Le Canada se tire mieux d'affaire que bien d'autres économies avancées, mais il peut faire mieux, surtout dans la gestion de ses ressources non renouvelables et des revenus qu'il en tire.

En plus de provoquer des disparités régionales marquées, les recettes venant de l'exploitation des richesses naturelles «sont affectées pour l'essentiel à des programmes publics en cours au lieu d'être épargnées pour les générations futures», lit-on dans l'étude de l'Organisation de coopération et de développement économiques (OCDE) consacrée au Canada et rendue publique hier dans le cadre de la 20e Conférence de Montréal. Pareil rapport paraît tous les quatre ans.

L'organisme installé à Paris suggère de s'inspirer de la Norvège qui place ses revenus énergétiques dans un fonds investi à l'étranger, ce qui évite d'apprécier sa monnaie et de nuire à d'autres secteurs de son économie.

Bien des économistes canadiens jugent que l'appréciation du dollar canadien, qui a résulté de l'augmentation des cours des matières premières en général et de l'exploitation intensive des sables bitumineux en particulier, affaiblit le secteur manufacturier concentré en Ontario et au Québec en augmentant ses coûts unitaires de main-d'oeuvre exprimés en dollars américains.

L'OCDE adhère à cette thèse.

Le Canada se dirige vers une croissance économique enviable de 2,5% cette année et de 2,7% l'an prochain, soit deux dixièmes de plus que le scénario de la Banque du Canada.

L'OCDE lui adresse néanmoins des critiques sur la gestion de l'environnement. «La durabilité environnementale et la réalisation des objectifs internationaux en matière de réduction des émissions de gaz à effet de serre restent problématiques», note l'organisme. Il souligne au passage que les sociétés minières n'ont pas respecté les réglementations sur le traitement des déchets.

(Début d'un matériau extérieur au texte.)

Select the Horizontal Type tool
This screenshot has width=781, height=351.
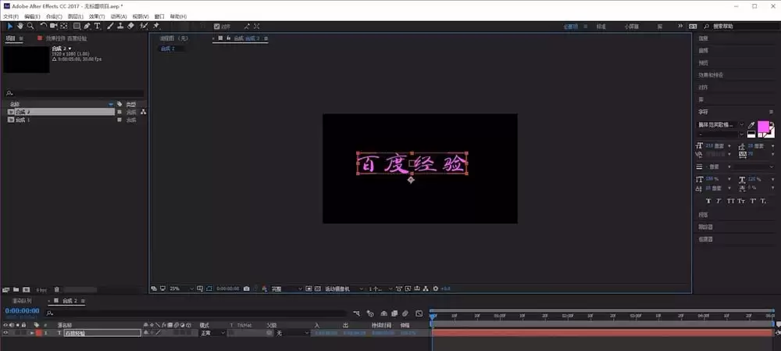coord(97,26)
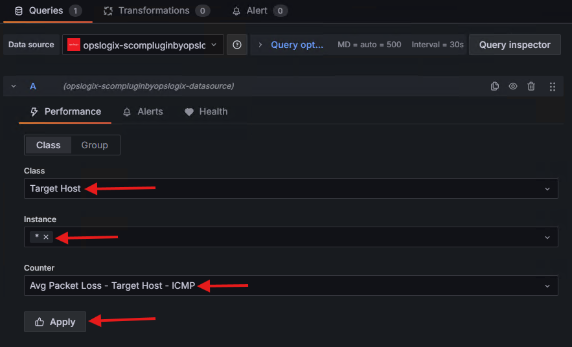Switch to the Alerts query tab
Image resolution: width=572 pixels, height=347 pixels.
click(143, 111)
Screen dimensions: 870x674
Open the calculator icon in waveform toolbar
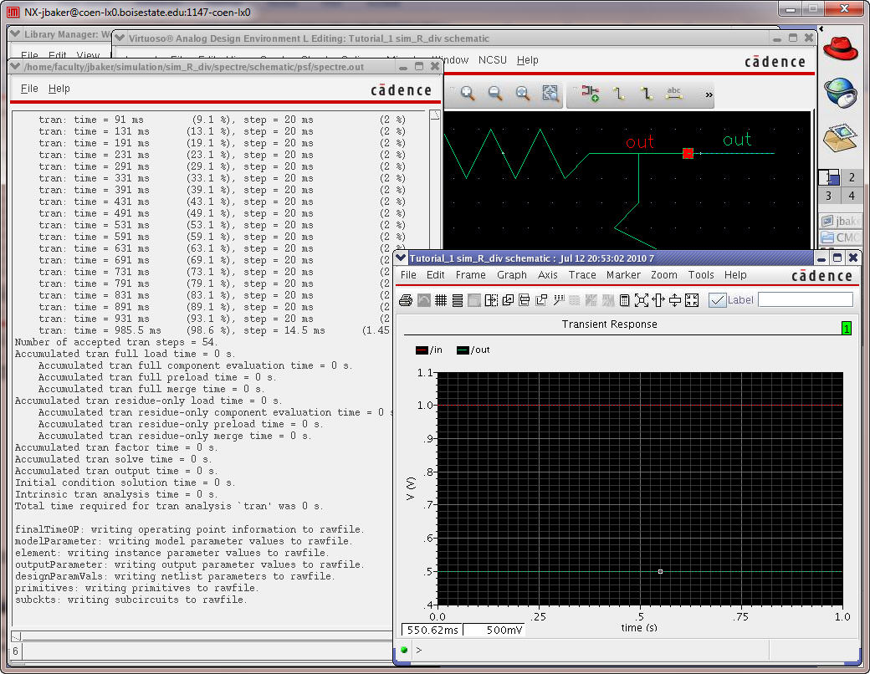[624, 300]
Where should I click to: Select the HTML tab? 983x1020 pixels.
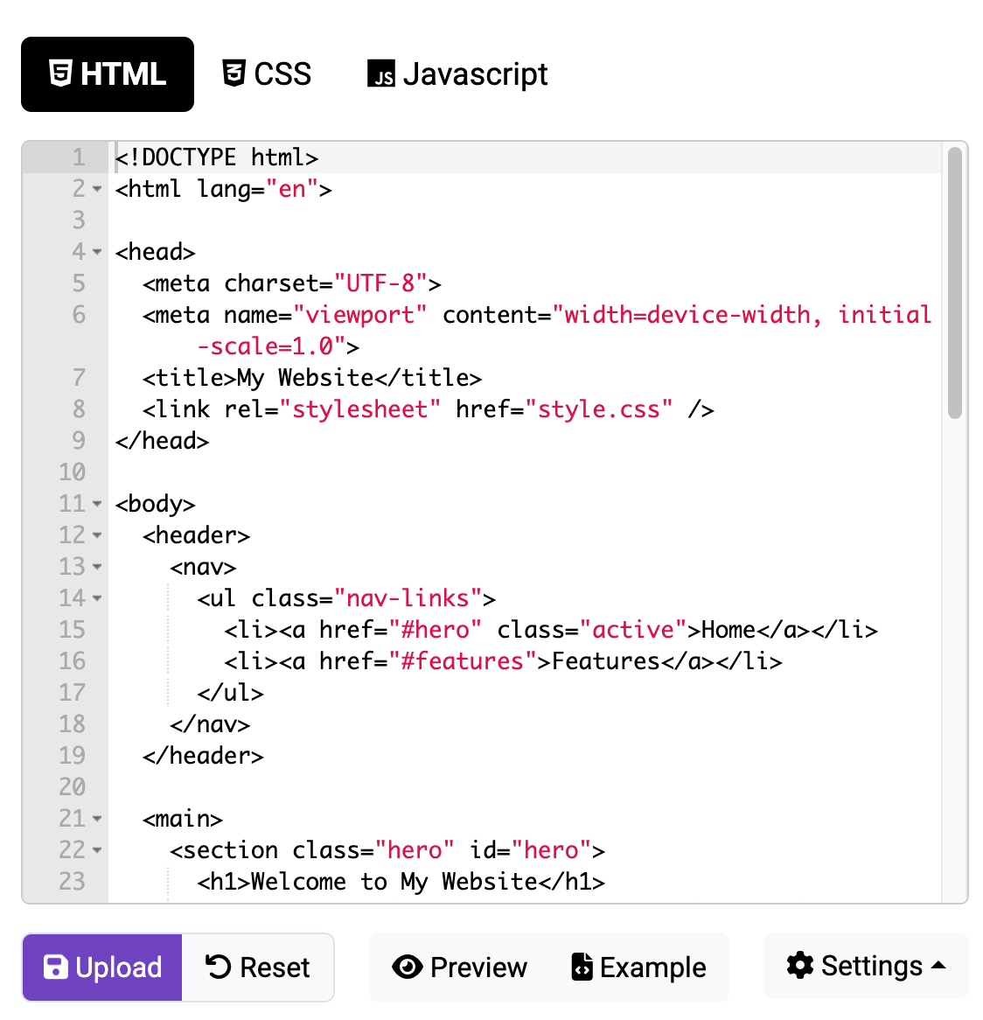click(107, 73)
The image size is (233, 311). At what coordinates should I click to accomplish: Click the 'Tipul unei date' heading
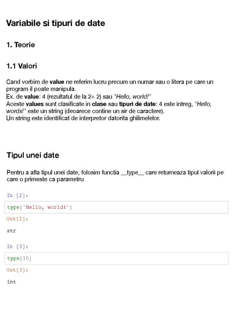[33, 156]
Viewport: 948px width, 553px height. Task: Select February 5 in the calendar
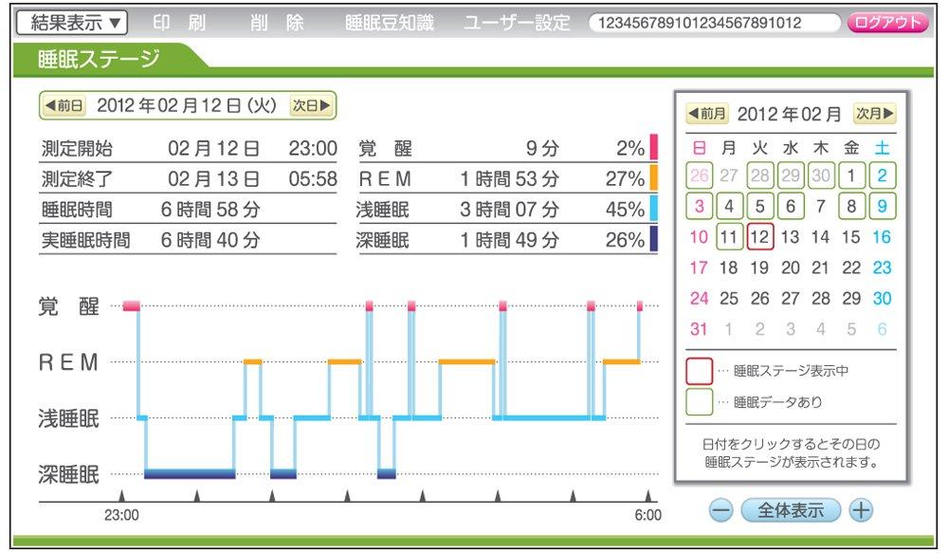[762, 206]
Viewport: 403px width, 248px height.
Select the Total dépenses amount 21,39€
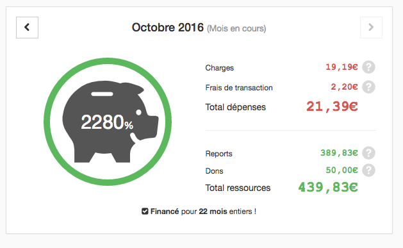click(332, 106)
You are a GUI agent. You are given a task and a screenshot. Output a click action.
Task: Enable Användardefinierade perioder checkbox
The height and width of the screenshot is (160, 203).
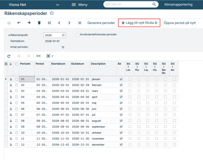(x=78, y=35)

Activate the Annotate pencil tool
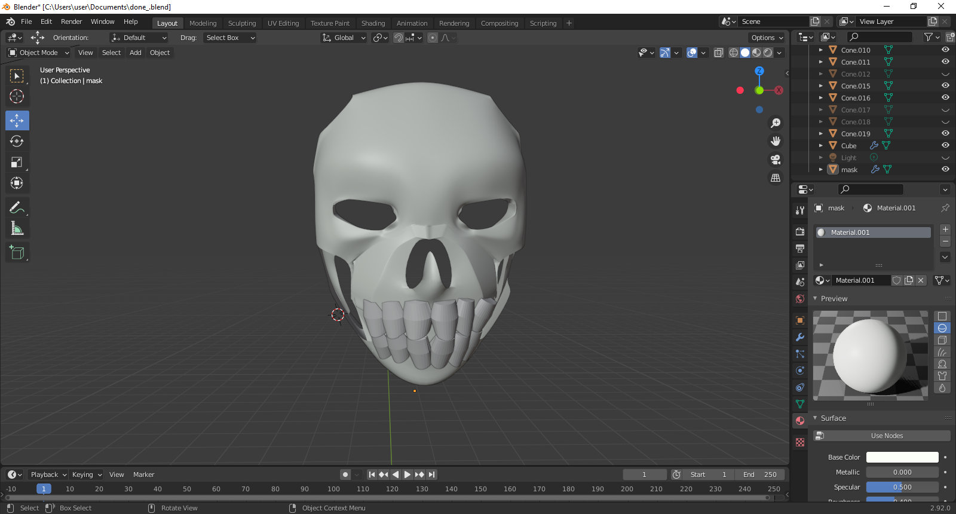coord(17,207)
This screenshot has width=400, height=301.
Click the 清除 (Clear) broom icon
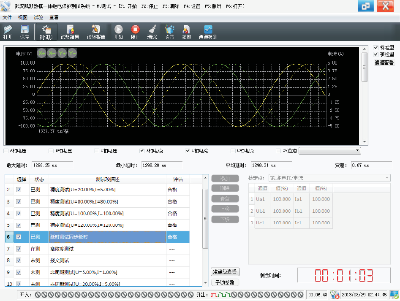tap(152, 32)
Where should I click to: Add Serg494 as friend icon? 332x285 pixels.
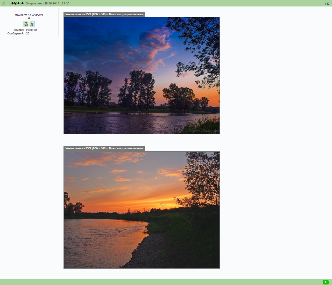click(26, 24)
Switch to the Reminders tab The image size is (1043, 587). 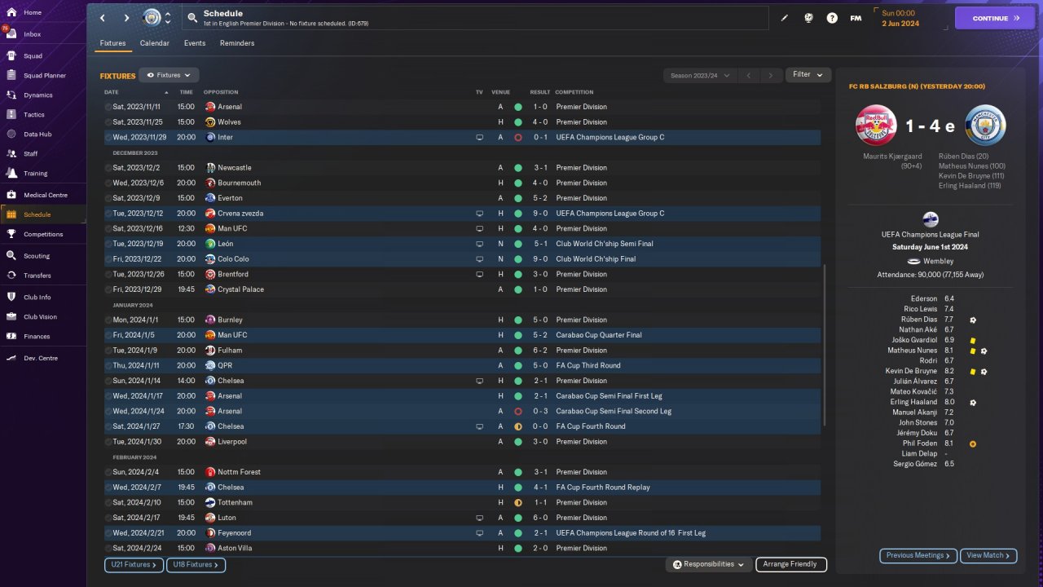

L'OCDE recommande l'utilisation accrue d'instruments économiques pour tarifer les émissions de carbone. «La fiscalité énergétique est relativement faible au Canada et de fait, le carbone y est taxé à l'un des taux les plus bas de la zone OCDE [34 pays].»

Le hic, c'est que les deux pays membres qui taxent moins que le Canada sont les États-Unis et le Mexique, respectivement premier client du Canada et deuxième fournisseur en hydrocarbures de la première économie du monde après le Canada.

L'OCDE note aussi que les inquiétudes suscitées par les atteintes à l'environnement freinent la construction de pipelines pour accéder aux marchés américain et asiatique. Son secrétaire général José Ángel Gurría ajoute même: «En l'absence de réglementation, on ne peut pas demander aux sociétés d'investir. Elles jugeront qu'il manque une pièce au puzzle.»

L'OCDE souligne aussi que le poids des recettes fiscales engendrées par les forces de la mondialisation crée des tensions au sein des provinces auxquelles Ottawa pourrait remédier en partie.

La péréquation ne compense qu'en partie les disparités de capacité fiscale. L'OCDE reprend à son compte une suggestion faite par le Québec il y a déjà quelques années: «Les droits aux transferts entre le gouvernement fédéral et les provinces devraient notamment être déterminés en fonction des différences de dépenses entre les provinces résultant des variations de la part des personnes âgées dans la population.»

L'OCDE prévient d'ailleurs que «la montée des coûts des soins de santé constitue la principale menace pour la viabilité budgétaire des provinces».

Le Québec, tout comme les provinces atlantiques, subit un vieillissement de sa population plus rapide que la Saskatchewan ou l'Alberta, qui profitent de migrations interprovinciales pour remplir leurs besoins en main-d'oeuvre.

L'OCDE juge d'ailleurs que le Canada doit continuer à favoriser la mobilité de ses travailleurs par la création d'un barème pancanadien de reconnaissance des compétences professionnelles et par une refonte de l'assurance-emploi qui stimule la formation ou le recyclage.

Ces réserves faites, l'organisme considère que le Canada se porte plutôt bien dans son ensemble, ses finances publiques et son système de retraite, capitalisé en bonne partie, faisant envie.

Comme la Banque du Canada, l'OCDE note que les entreprises tardent à investir, bien que seuls les États-Unis fassent un peu mieux en la matière.

Elle suggère enfin de transférer au secteur privé l'assurance des prêts hypothécaires et de limiter la garantie de l'État aux pertes catastrophiques.

C'est un peu s'inspirer du concept de l'assurance-dépôts.

Dans l'ensemble, l'OCDE salue la solidité de l'économie canadienne mais, selon les termes mêmes de M. Gurría, lui «trace les perspectives d'une croissance plus forte, plus équitable et plus verte».